Benchmarks like Terminal Bench formalize this shift. Agents that can interact with command lines, APIs, and environments learn by doing. Frontier labs are now spending hundreds of millions of dollars acquiring high-skill task data to train these agents.

The datasets are private and fragmented, which has an important side effect. Models will stop thinking alike. As training data diverges, frontier models will develop distinct skills and reasoning styles. Homogeneity was a temporary artifact of shared data. Diversity is coming back.

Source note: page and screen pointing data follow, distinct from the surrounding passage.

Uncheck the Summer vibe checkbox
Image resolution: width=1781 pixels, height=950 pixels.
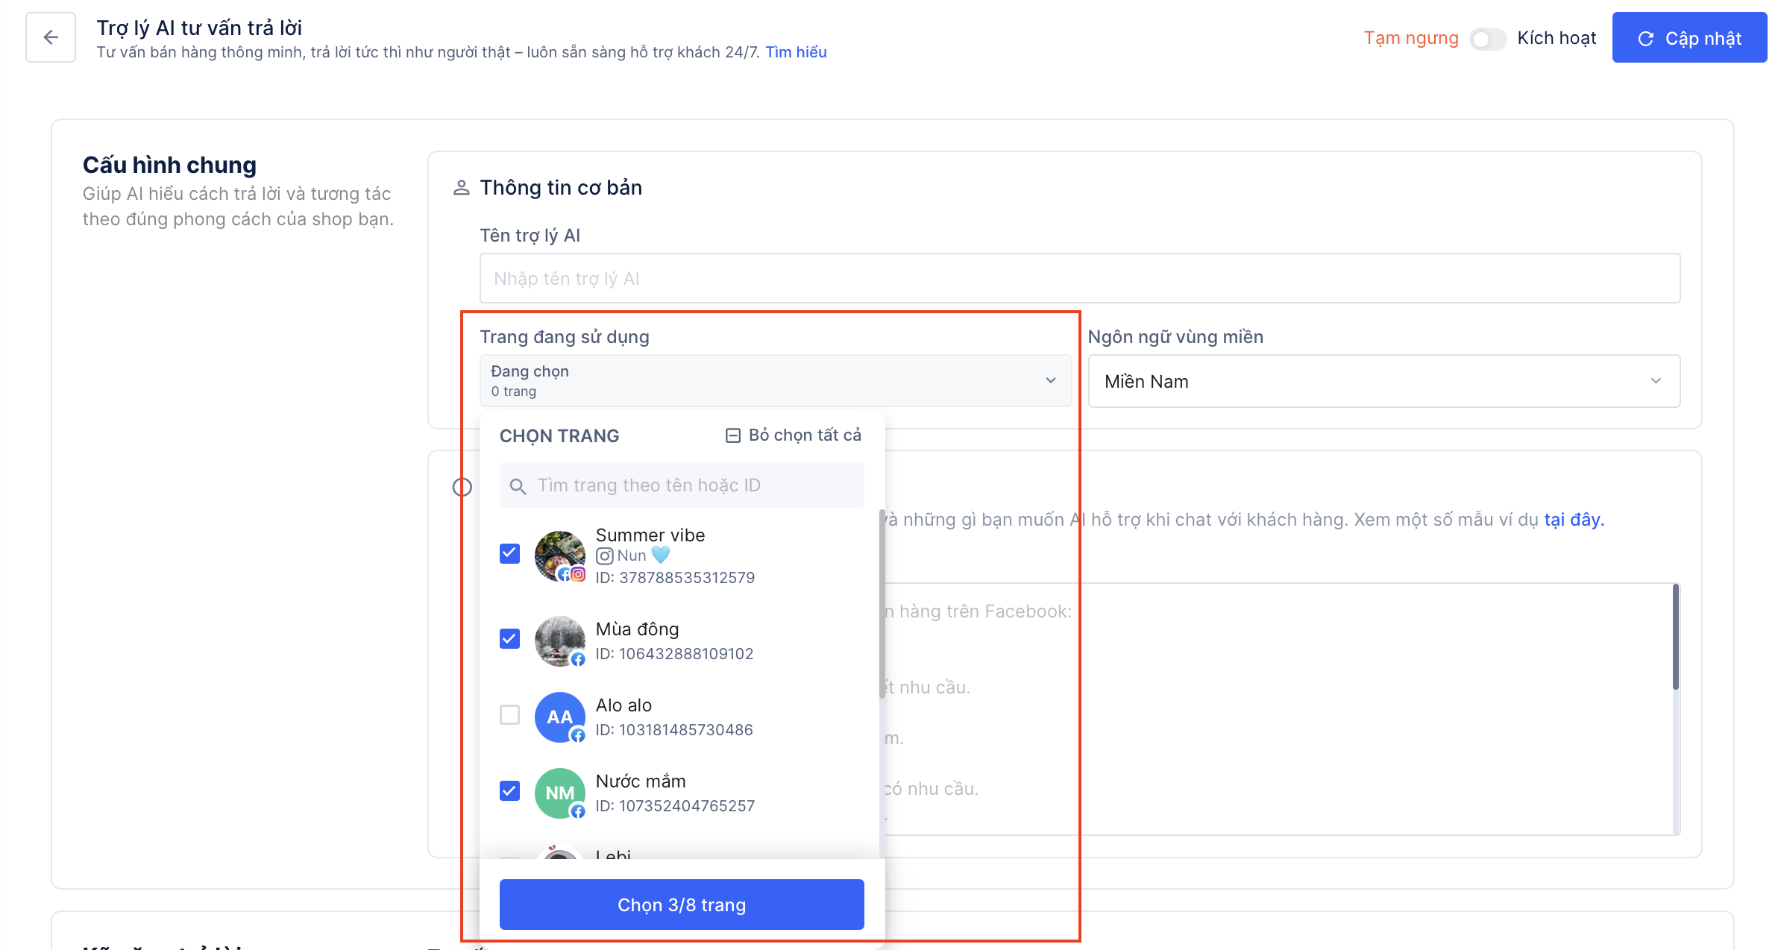[x=509, y=553]
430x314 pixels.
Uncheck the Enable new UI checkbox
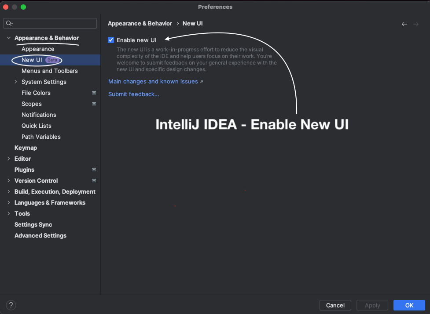coord(111,40)
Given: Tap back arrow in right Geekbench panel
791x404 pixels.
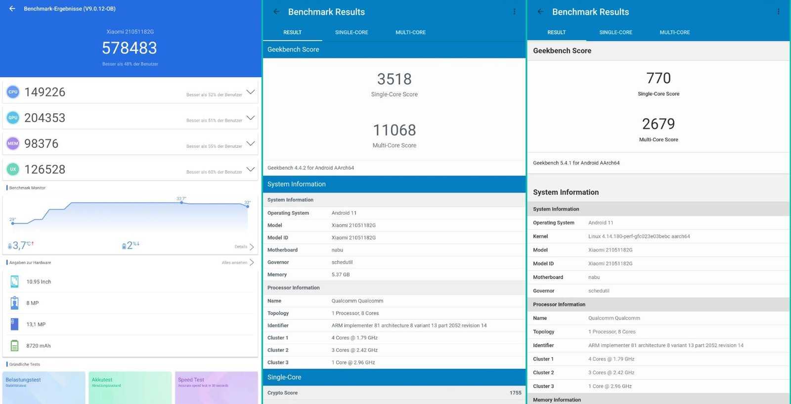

As coding assistants like Claude Code and OpenAI Codex improve day by day, we humans distill knowledge from them in the form of software. In effect, this begins to resemble what some are calling software distilleries, where large models help design systems that are then distilled into cheaper, task-specific software, which is computationally cheaper to run on CPUs rather than executed directly by frontier models. If token generation becomes significantly cheaper and coding assistants are much more sophisticated, software itself could become a thing of the past, as humans might need to be in the loop. This idea sounds implausible today, but so would the idea that billions of transistors could one day fit inside a mobile phone in the 1960s.

Looking ahead

If 2025 was the year LLMs became cheap, 2026 will be the year intelligence becomes structured.

The winners will not be those with the largest models, but those who build systems that remember, reason, attribute, and evolve. AI is no longer about raw capabilities as much as it is about architecture.

And that is where the next real advancements will happen.